La découverte des chercheurs de l’université hébraïque « nous aide à mieux comprendre la toile cosmique qui nous entoure », s’est réjoui le professeur Adi Nusser, cosmologue et professeur de physique à l’Institut technologique Technion-Israël qui n’était pas impliqué dans l’étude mais qui la suivait de près.

« C’est un grand pas en avant pour résoudre le puzzle sur l’origine du mouvement de notre galaxie et ses voisins immédiats. La découverte nous indique que nous avons cherché au mauvais endroit. La pièce manquante du puzzle est dans une grande région avec moins de galaxies que la moyenne plutôt que dans les chaînes impressionnantes d’amas de galaxies dans la toile cosmique ».

En identifiant le Répulseur du dipôle, les chercheurs ont pu réconcilier à la fois la direction du mouvement de la Voie lactée et son ampleur.
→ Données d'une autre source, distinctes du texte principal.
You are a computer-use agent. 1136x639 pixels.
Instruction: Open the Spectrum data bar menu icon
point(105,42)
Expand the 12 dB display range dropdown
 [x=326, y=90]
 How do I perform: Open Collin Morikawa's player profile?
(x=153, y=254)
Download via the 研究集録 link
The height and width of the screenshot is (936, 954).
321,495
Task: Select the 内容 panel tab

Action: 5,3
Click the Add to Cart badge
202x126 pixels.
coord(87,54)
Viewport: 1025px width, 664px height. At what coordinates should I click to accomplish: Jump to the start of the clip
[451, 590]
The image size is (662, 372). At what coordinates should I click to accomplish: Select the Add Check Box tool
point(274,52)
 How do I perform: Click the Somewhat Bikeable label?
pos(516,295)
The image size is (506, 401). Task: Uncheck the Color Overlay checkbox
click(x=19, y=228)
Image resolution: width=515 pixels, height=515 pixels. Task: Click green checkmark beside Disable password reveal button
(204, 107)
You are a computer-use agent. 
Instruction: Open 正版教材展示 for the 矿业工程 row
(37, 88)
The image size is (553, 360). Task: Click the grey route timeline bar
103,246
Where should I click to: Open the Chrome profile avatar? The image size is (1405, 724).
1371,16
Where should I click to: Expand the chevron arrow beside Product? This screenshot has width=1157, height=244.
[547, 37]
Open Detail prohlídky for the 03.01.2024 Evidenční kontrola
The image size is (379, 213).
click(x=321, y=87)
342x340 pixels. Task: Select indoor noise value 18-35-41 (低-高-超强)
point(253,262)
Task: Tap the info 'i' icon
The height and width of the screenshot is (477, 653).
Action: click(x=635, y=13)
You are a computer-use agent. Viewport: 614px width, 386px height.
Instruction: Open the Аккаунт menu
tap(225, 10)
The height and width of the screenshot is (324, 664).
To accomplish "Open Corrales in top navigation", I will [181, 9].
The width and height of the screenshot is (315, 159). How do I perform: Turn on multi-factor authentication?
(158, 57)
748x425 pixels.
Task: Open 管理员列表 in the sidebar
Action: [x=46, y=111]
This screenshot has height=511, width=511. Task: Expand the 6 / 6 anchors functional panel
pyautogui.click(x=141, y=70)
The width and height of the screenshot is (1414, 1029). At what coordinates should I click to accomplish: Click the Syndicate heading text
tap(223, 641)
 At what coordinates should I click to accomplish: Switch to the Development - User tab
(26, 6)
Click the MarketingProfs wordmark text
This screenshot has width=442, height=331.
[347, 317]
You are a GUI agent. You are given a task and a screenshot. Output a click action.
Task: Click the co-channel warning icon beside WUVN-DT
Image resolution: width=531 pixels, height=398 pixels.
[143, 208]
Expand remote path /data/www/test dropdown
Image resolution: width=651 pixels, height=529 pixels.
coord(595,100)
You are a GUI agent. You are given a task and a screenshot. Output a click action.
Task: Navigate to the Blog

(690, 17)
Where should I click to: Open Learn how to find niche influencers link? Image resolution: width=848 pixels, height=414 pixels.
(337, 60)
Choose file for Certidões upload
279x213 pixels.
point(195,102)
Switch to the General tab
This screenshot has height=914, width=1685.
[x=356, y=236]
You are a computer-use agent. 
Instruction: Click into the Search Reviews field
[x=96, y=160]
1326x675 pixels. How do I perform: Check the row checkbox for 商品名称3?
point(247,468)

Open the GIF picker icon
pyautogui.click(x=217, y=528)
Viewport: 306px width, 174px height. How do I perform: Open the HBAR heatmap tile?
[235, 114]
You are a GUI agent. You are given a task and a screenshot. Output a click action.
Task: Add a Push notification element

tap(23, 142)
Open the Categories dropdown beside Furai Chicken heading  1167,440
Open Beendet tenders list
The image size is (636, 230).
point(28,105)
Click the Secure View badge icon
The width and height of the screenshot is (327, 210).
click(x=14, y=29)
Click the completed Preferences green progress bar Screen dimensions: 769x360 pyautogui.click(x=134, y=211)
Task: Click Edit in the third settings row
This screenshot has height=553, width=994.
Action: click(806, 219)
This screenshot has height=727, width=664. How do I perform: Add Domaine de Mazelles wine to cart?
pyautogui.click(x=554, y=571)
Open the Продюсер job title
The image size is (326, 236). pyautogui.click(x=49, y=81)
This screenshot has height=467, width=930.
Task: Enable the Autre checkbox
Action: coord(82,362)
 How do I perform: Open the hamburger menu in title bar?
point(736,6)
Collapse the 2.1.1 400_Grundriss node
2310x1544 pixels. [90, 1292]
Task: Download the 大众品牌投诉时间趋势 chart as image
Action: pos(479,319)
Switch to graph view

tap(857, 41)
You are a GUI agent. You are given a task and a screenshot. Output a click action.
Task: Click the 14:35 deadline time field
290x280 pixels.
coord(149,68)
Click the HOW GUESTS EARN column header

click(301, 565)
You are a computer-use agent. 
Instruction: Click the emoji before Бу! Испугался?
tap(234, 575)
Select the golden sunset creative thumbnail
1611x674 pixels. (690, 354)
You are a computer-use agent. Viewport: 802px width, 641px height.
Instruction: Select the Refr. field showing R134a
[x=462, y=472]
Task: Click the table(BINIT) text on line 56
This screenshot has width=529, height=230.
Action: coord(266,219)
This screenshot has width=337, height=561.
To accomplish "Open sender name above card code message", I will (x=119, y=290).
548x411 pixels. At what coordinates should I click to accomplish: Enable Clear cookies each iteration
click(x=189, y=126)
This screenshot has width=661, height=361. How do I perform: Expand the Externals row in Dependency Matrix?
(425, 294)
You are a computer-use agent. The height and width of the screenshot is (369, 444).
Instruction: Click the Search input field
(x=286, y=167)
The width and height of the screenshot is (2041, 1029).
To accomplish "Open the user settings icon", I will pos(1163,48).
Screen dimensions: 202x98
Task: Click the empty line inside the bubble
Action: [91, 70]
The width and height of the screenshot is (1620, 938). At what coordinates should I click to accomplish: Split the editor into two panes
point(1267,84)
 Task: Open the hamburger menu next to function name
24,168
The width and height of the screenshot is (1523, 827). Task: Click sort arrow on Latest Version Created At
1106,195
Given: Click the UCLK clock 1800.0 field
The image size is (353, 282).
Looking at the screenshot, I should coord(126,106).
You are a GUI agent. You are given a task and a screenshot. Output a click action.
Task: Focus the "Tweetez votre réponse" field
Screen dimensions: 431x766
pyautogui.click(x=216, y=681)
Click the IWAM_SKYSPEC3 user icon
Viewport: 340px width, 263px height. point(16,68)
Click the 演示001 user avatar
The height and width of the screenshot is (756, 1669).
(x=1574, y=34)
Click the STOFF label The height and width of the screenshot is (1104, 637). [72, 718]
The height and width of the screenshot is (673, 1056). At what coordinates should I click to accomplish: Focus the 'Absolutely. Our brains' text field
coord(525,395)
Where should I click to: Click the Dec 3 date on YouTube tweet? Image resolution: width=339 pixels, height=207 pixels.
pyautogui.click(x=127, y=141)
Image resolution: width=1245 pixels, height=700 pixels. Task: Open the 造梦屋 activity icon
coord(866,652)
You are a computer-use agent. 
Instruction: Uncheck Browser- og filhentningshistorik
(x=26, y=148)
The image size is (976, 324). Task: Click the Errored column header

Ils s’attendent à ce que les futures études ultra-sensibles grâce aux ondes optiques, avec la technique de spectroscopie d’infrarouge proche et des ondes radios permettent d’identifier directement les quelques galaxies qui, selon leur supposition, se trouverait dans ce vide, ce qui confirmerait directement le vide associé au Répulseur du dipôle.

Une photographie de la galaxie NGC 6744, qui ressemblerait à notre Voie lactée (Crédit : CC BY, ESO / Wikimedia)

Une photographie de la galaxie NGC 6744, qui ressemblerait à notre Voie lactée (Crédit : CC BY, ESO / Wikimedia)

« Depuis l’aube de la civilisation, les gens ont été préoccupés par des questions telles que où vivons-nous et qu’est-ce qui se passe autour de nous », a déclaré Hoffman.

« Maintenant, nous savons avec une grande certitude comment et pourquoi nous nous déplaçons. L’attraction et la poussée affectent tout ce qui a dans l’univers ».

Les collaborateurs de Hoffman sont Daniel Pomarède, de l’Institut de Recherche sur les Lois Fondamentales de l’Univers, CEA, de l’université Paris-Saclay, à Gif-sur-Yvette, en France, R. Brent Tully, de l’Institut pour l’astronomie (IFA), de l’université d’Hawaï, aux États-Unis, et Hélène M. Courtois, de l’IPN Lyon, de l’université de Lyon, France.